A report released yesterday by the Bureau of Justice Statistics in Washington claims “About 1.4 million firearms were stolen during household burglaries and other property crimes over the six-year period from 2005 through 2010.
“Of the guns stolen each year during burglaries and other property crimes, at least 80 percent, or an annual average of 186,800 firearms, had not been recovered up to six months after being stolen,” the BJS press release states.
That certainly sounds ominous.
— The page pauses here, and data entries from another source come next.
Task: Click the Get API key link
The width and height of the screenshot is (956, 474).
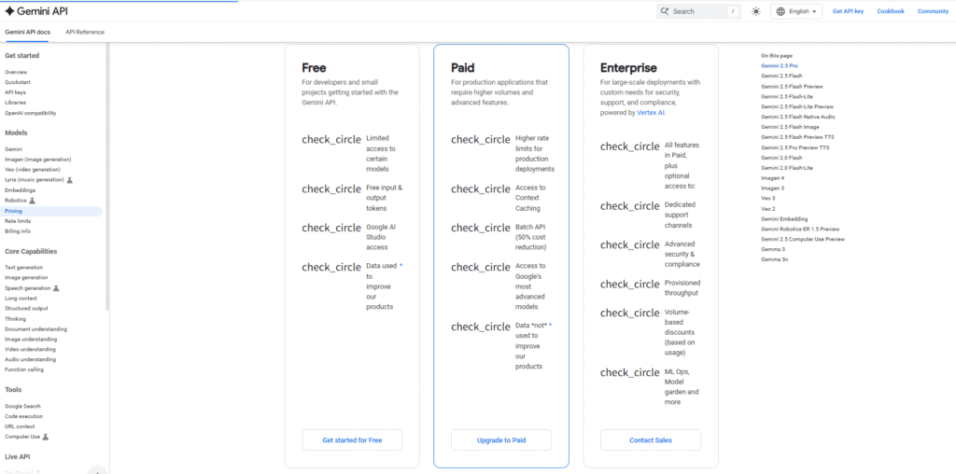Action: pyautogui.click(x=848, y=11)
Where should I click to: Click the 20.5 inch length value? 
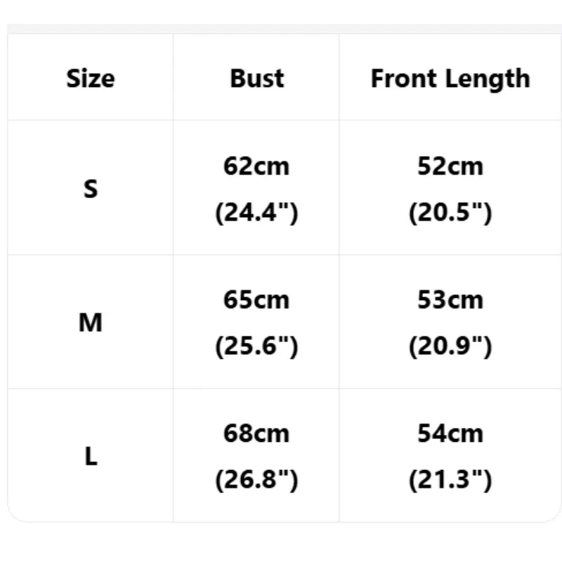450,213
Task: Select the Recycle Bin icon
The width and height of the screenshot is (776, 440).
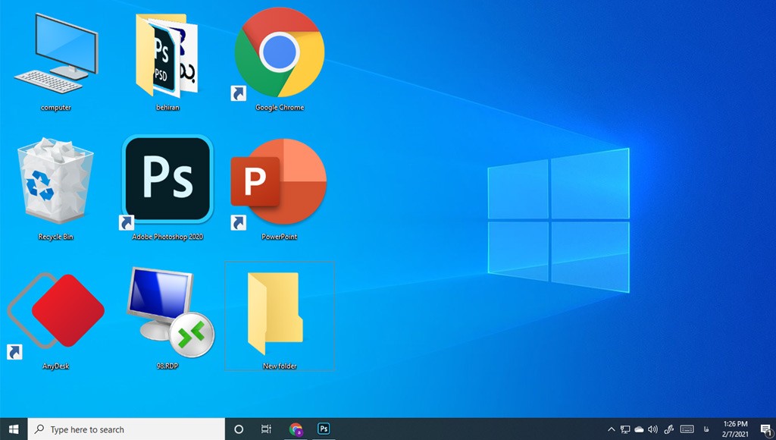Action: 55,186
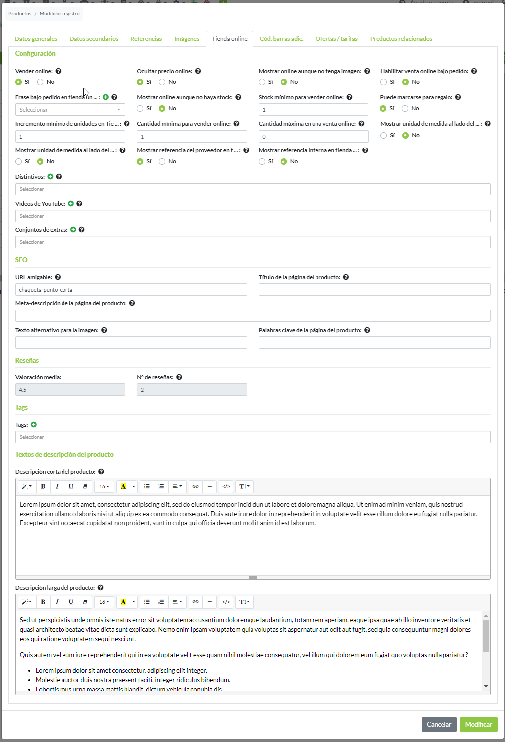Viewport: 505px width, 742px height.
Task: Click eraser icon in long description toolbar
Action: 85,602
And it’s what the media and those interested in ratcheting down on the nation’s gun laws will be focused on, as cherry-picking from the report also supports at least two specific goals for that agenda: Using it to support additional laws and to make the case that gun ownership is on the decline.
Perhaps a third observation worth noting is how the report, put out under the auspices of Eric Holder’s Department of Justice, makes a special point of highlighting “About three out of four household property crimes involving stolen firearms occurred in households headed by white non-Hispanic persons,” and that these are “disproportionately” in the rural South.
Those would be the “red states.”
The devil is always in the details, so in this case it’s useful to springboard from the presser directly into the report itself.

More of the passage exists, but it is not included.